Every place has its quirky attributes, cultural reputation, and distinctive flair. But when we travel across America, do we also experience distinct gender norms and expectations? In his groundbreaking Gendered Places, William Scarborough examines metropolitan commuting zones to see how each region's local culture reflects gender roles and gender equity. He uses surveys and social media data to measure multiple dimensions of gender norms, including expectations toward women in leadership, attitudes toward working mothers, as well as the division of household labor.
Gendered Places reveals that different locations, even within the same region of the country, such as Milwaukee and Madison Wisconsin, have distinct gender norms and highly influential cultural environments. Scarboroughshows how these local norms shape the attitudes and behaviors of residents with implications on patterns of inequality such as the gender wage gap. His findings offer valuable insight for community leaders and organizers making efforts to promote equality in their region.
Scarboroughrecognizes local culture as not value-neutral, but highly crucial to the gender structure that perpetuates, or challenges, gender inequality. Gendered Places questions how these gender norms are sustained and their social consequences.

### [Extracted records]

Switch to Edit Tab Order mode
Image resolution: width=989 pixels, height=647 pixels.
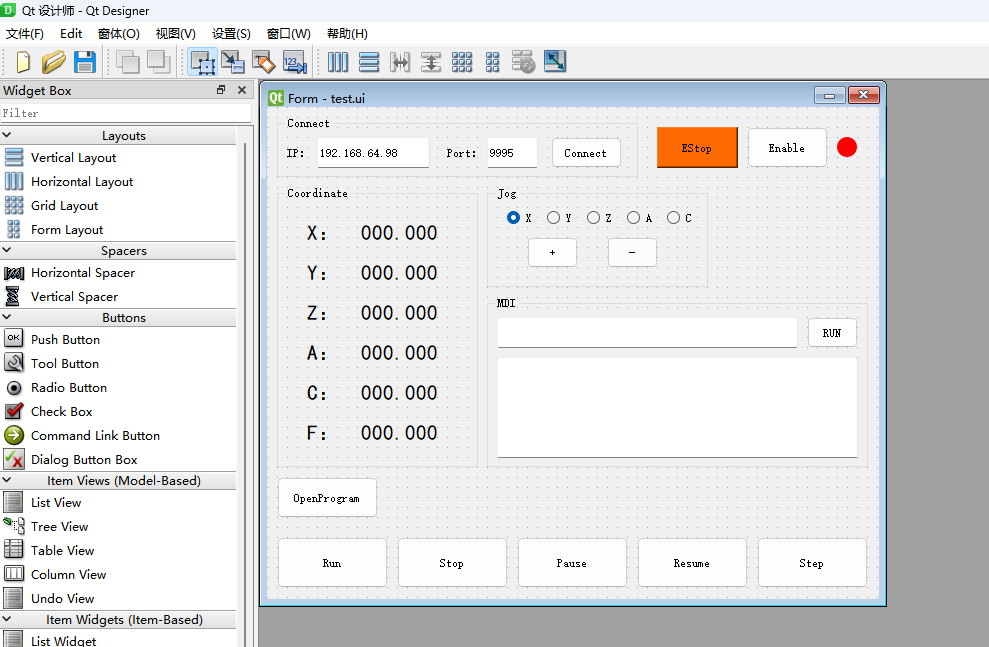tap(294, 62)
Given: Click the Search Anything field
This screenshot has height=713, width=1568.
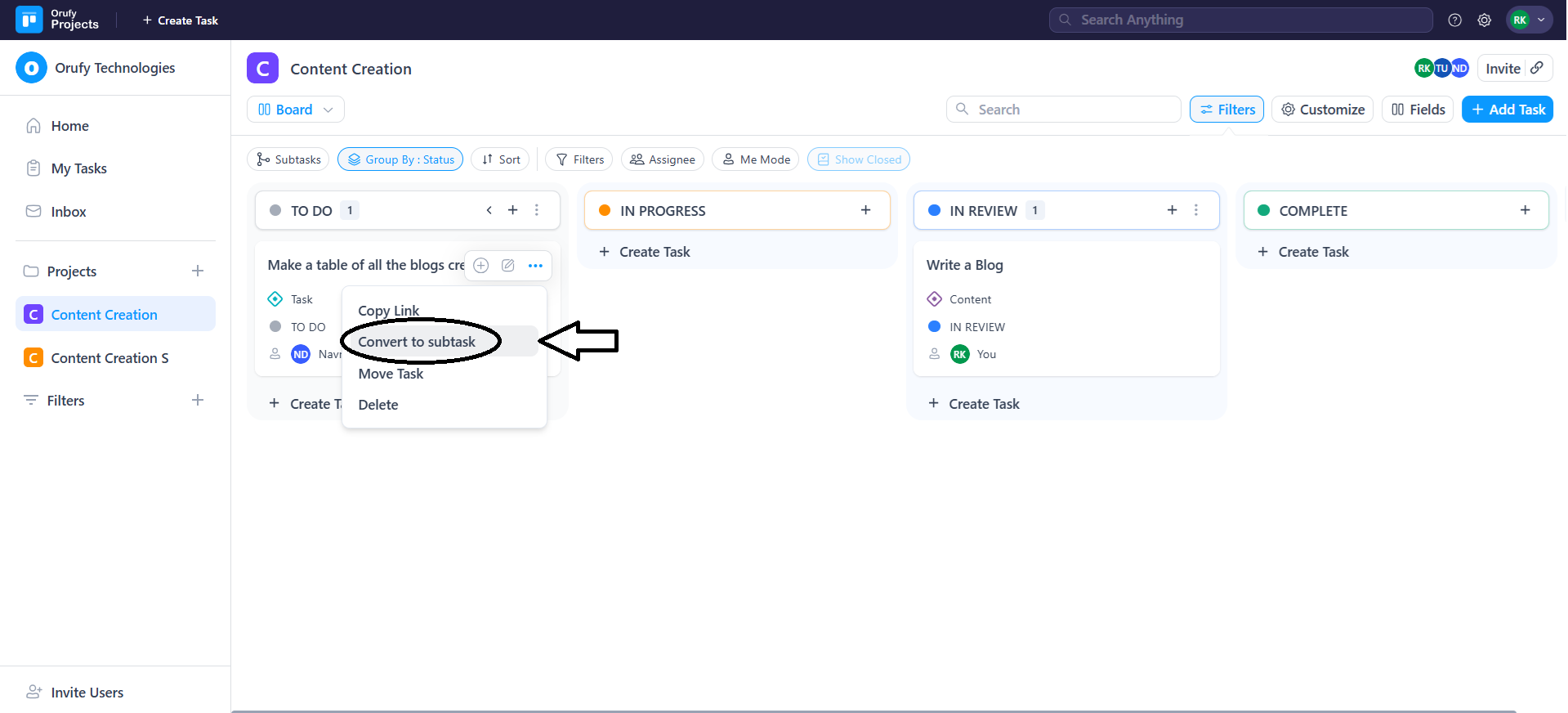Looking at the screenshot, I should [x=1240, y=20].
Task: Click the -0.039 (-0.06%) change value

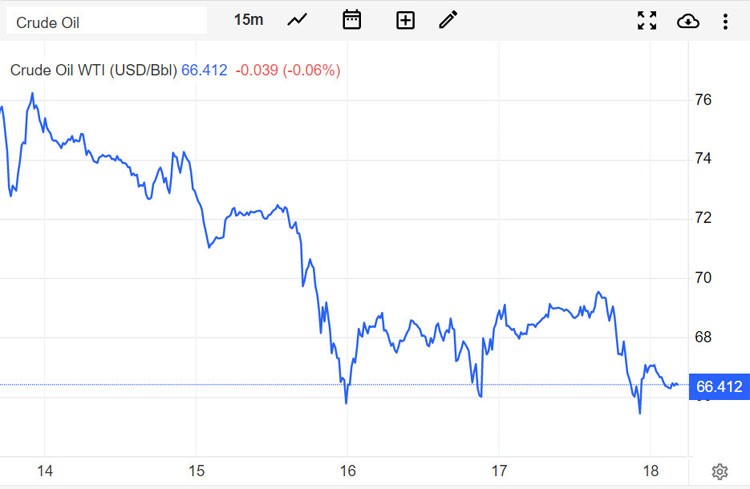Action: [x=288, y=70]
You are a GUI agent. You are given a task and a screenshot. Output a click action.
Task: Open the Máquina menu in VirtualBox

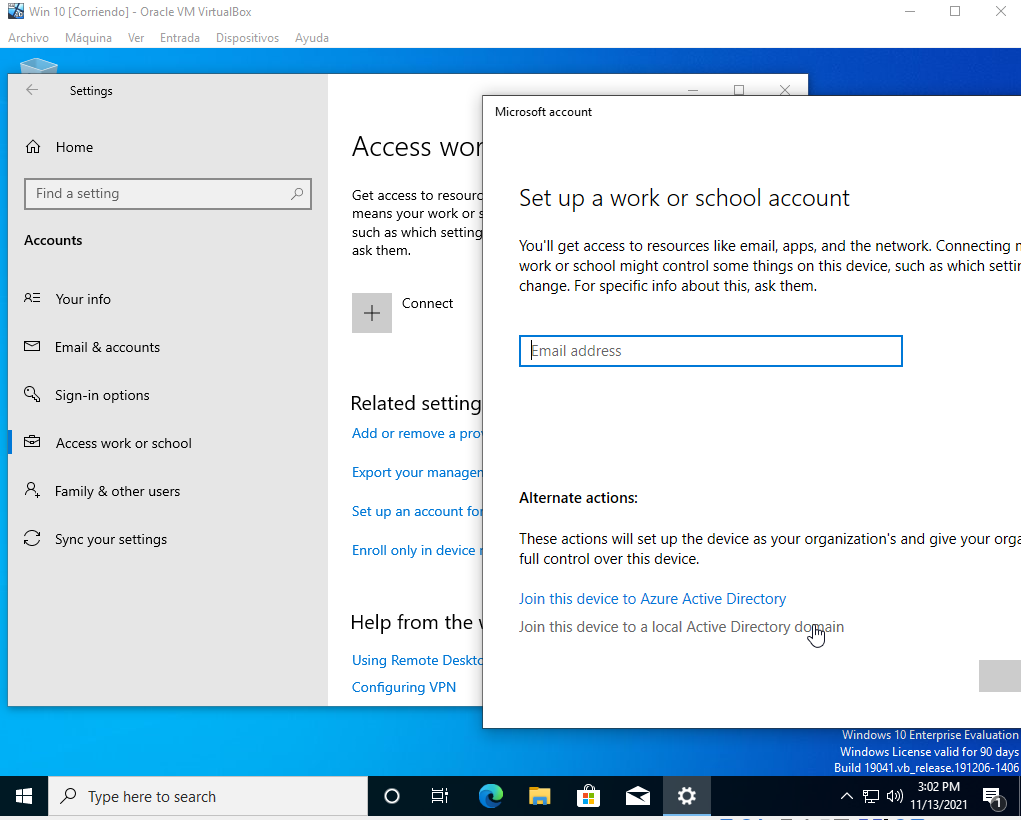pos(88,38)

### [Work to complete]
a) Duplicate the passage on local gender norms, everything from "Every place has" down to "of household labor.".
b) Set down the entries again, everything from the line containing "Given: Click the Search Anything field" down to the end of the entries, leaving out the pictures.

### [Answers for the tasks]
a)
Every place has its quirky attributes, cultural reputation, and distinctive flair. But when we travel across America, do we also experience distinct gender norms and expectations? In his groundbreaking Gendered Places, William Scarborough examines metropolitan commuting zones to see how each region's local culture reflects gender roles and gender equity. He uses surveys and social media data to measure multiple dimensions of gender norms, including expectations toward women in leadership, attitudes toward working mothers, as well as the division of household labor.

b)
Given: Click the Search Anything field
This screenshot has height=713, width=1568.
Looking at the screenshot, I should [x=1240, y=20].
Task: Click the -0.039 (-0.06%) change value

Action: [x=288, y=70]
You are a GUI agent. You are given a task and a screenshot. Output a click action.
Task: Open the Máquina menu in VirtualBox

pos(88,38)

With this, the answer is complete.